Lyrically, I really liked the competing ideas of the world ending, and that every end begins a new time. It made me wonder if I could write something about the intensity I was feeling and somehow make it joyful and maybe even informative. I wanted the lyrics to be word-dense and rapid fire so that it would create urgency and allow for more information to be shared in a short period of time.
Once I got the rest of the band around the tune, everything started to take shape. We added the big heavy guitar bridge which felt like a nice contrast between the other more happy sounds. Fazio laid down a gorgeous conga solo, thereby becoming the first official "drummer on your front porch".
Drummers Drumming On Your Front Porch
As a drummer at heart, I love the idea of a group of drummers invading someones porch and just starting to drum. The line “Hear the drummers drumming on your front porch” is meant as a wake-up call to the fact that, like it or not, things are changing, and that somehow I believe we will figure out how to live together with people we don’t always agree with. In my own opinion, this happens when I look for ways to learn from them, by choosing to be respectful and remembering that I do not know the burdens that person is carrying that may inform their thoughts and actions.
"You Are My Everything" YouTube
You Are My Everything
Do you still love me?
You Are My Everything is a tongue in cheek song I wrote for my wife (and muse) Tracey. During the earlier part of our relationship, I remember us asking each other in moments of insecurity and self-doubt, “Are you sure you still love me?”

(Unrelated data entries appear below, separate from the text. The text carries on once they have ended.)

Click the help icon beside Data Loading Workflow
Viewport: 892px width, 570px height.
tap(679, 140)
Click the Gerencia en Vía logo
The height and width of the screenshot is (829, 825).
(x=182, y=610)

If you’ve ever repeatedly been asked these kinds of reassurance questions, you might know the mild feeling of annoyance that comes afterwards… and then maybe you hear the words come out of your mouth: “Of course I love you!” “It’s been 10 years and I’m still picking your clothes up off the bathroom floor for you… I wouldn’t do that without deep love and reverence for my dear…” (True Story)

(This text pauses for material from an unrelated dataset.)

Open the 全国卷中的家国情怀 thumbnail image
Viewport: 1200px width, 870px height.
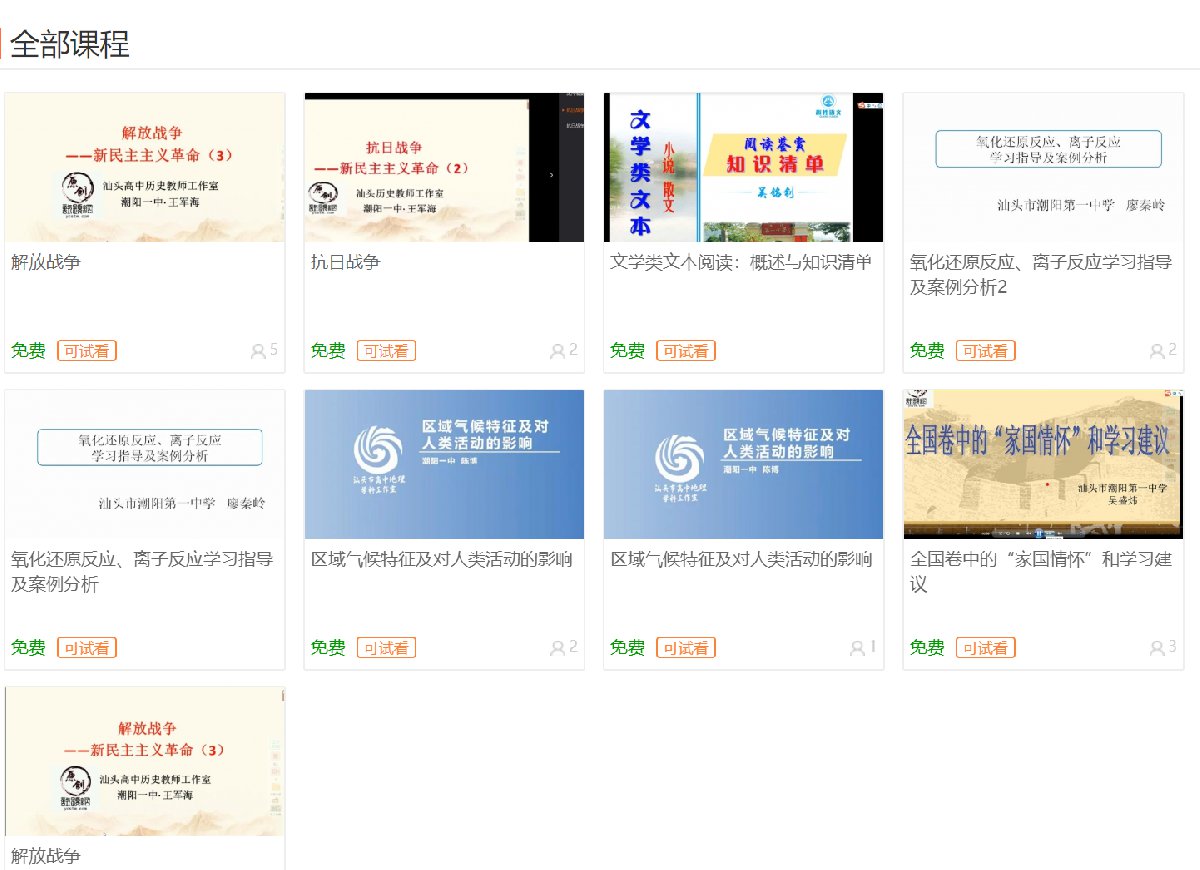pyautogui.click(x=1043, y=464)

Using the mild annoyance idea, I wrote from the perspective of the spouse who exasperatedly is telling their significant other, in effect: “For the love of God, YES I love you and stop asking already” and “Not only that, but you my dear have way more power over me than you realize...and I like it.”
I’m always enjoyed rockabilly/psychobilly intensity and thought it will be fun to turn this song into that kind of a romp. The band and I have not experimented with style of music yet, but as soon as I heard Dan’s harmonica track on this recording, it made me think we need to explore a little bit more down this path in the future.
The raw melody and the lyrics for this one was written (dictated into my iPhone recorder with a voice headset) on yet another long drive. When I got home, I figured out the chords and feel with the guitar on the couch. My favorite part of the song is the tempo switch in the middle. I really wanted to communicate the feeling of the intense exasperation one might feel by being asked the question “Do you still love me?” one too many times. I thought it best to exaggerate the energy of this feeling with an outro that was unhinged mania. I should mention how delighted I am to have some of Joe Marini’s double kick drum action in that section. It satisfies my secret desire to be in a thrash metal band.